The Chinese economy is slowing down, Russia's is tanking. Europe can't seem to get out of its debt and currency crisis, and Japan can't seem to get growth going. Brazil is troubled by more than lower oil prices, while in Europe it is not just Greece and Spain that are the problem. Italy's economy has shrunk every year for the last five years, and has enormous debt weighing down its future. The US economy has been the only bright spot in recent months, while Indian gross domestic product (GDP) numbers have just done a rope trick. Where is the world economy headed, especially when the central banks of the largest economies are serially pumping out enormous amounts of cash in a desperate effort to get growth going?
It helps to look at medium-term trends, over five years since the financial crisis of 2008 (international data comparisons are available only till 2013). Among the great developed economies of the world, the United States has grown, Japan has been stagnant and the European Union's GDP has shrunk. Between the three of them, overall GDP has expanded by barely three per cent in these five years. Indeed if you take the six largest economies of Europe, every one of them has seen GDP shrink (Germany only marginally so).
The BRICS economies offer a sharp contrast to this trend. Chinese GDP has doubled, and India's has grown more than 50 per cent. Brazil and Russia have grown, too, but more modestly. When all four BRICS economies are taken together, they grew 60 per cent in this period. Barring accidents, the combined BRICS GDP may become bigger than America's in a couple of years. Five years ago, they were less than two-thirds of the US economy.
The swing from the developed economies to the emerging markets is a broader trend, not confined to BRICS. Seven smaller emerging economies - like Indonesia and Mexico, Saudi Arabia and Argentina - saw their combined GDP grow by close to 40 per cent during this period. Most of them matched India's five-year growth, while Indonesia and Nigeria did even better. Indeed when you look at the African economies, they have had some of the best growth records of this period. Africa was the fastest growing continent in 2013, and a third of the sub-Saharan economies have been growing faster than six per cent.
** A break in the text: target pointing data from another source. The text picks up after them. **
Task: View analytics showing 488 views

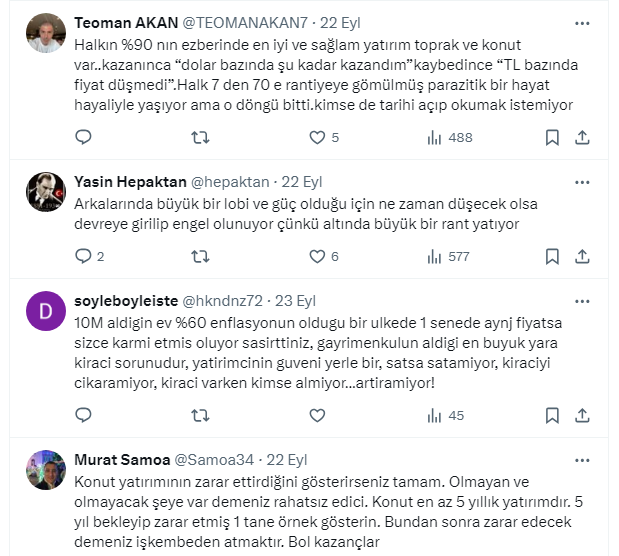Action: click(435, 138)
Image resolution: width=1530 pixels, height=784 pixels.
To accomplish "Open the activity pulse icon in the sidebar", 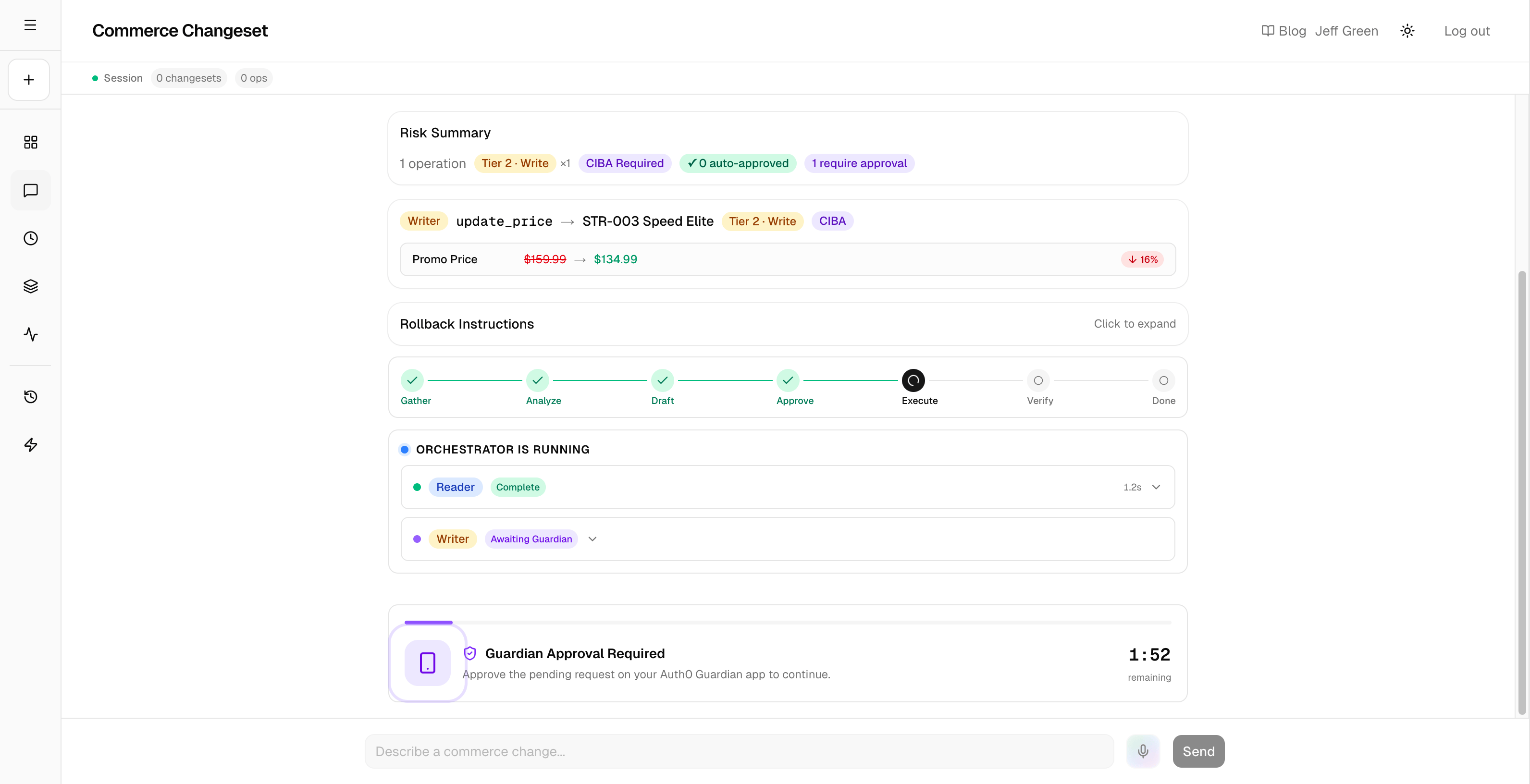I will click(x=30, y=334).
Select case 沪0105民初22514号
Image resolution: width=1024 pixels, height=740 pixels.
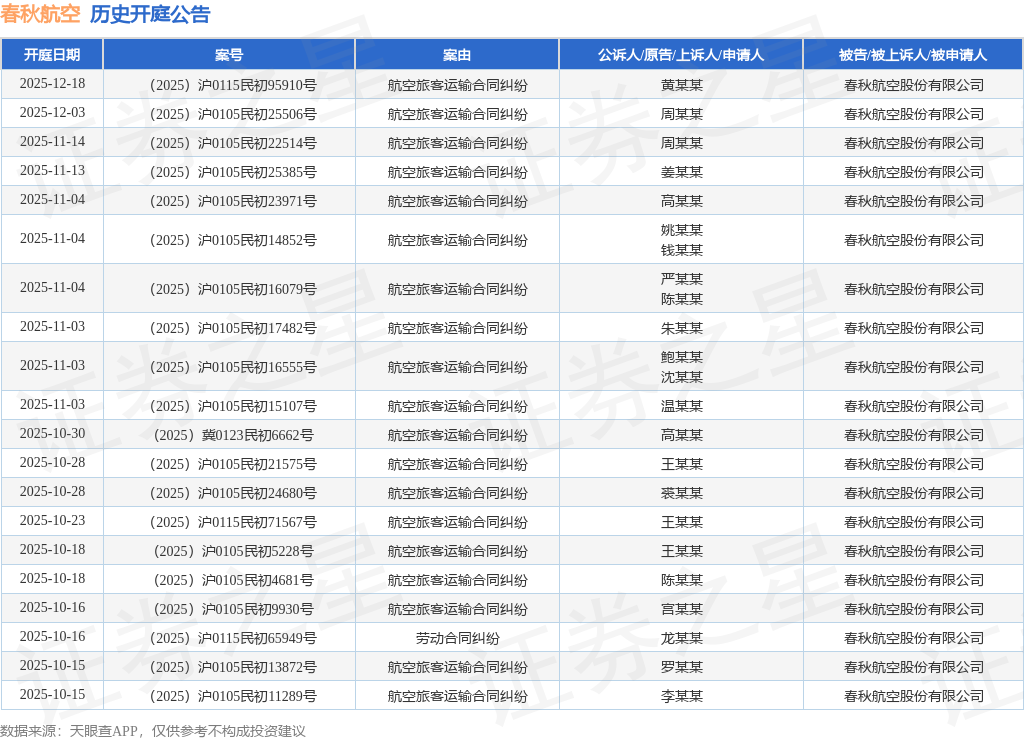233,143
It goes without saying that country rankings have changed. India was ranked 12th among the large economies in 2008, and moved up to 10th by 2013, overtaking Canada and Spain. In 2015 it could well be eighth, overtaking troubled Russia and shrinking Italy. Brazil meanwhile has moved up from 10th to seventh, and China has moved from third to second, while Russia has remained where it was, in ninth place. Canada and Spain have now dropped out of the top 10. This is not to suggest that no wealthy, trillion-dollar economy is doing well. Canada, Australia and South Korea have all grown in these five years. Nevertheless, the shift in momentum towards the emerging markets is undeniable.
If one were to look ahead to the next five years, these trends are almost certain to continue, despite China slowing down and Russia losing its way in a haze of tough-state nationalism. India's growth prospects have improved, and Indonesia (which recently overtook Turkey's economy in size) could join the trillion-dollar club before too long. The original BRICS countries should have been less politically correct when they included South Africa in their grouping and added Indonesia instead, even if that meant three Asian members and no African representation. With South Korea and Australia the two best-performing rich countries, there is little doubt that the swing towards Asia is even more marked than the rise of the emerging economies as a whole.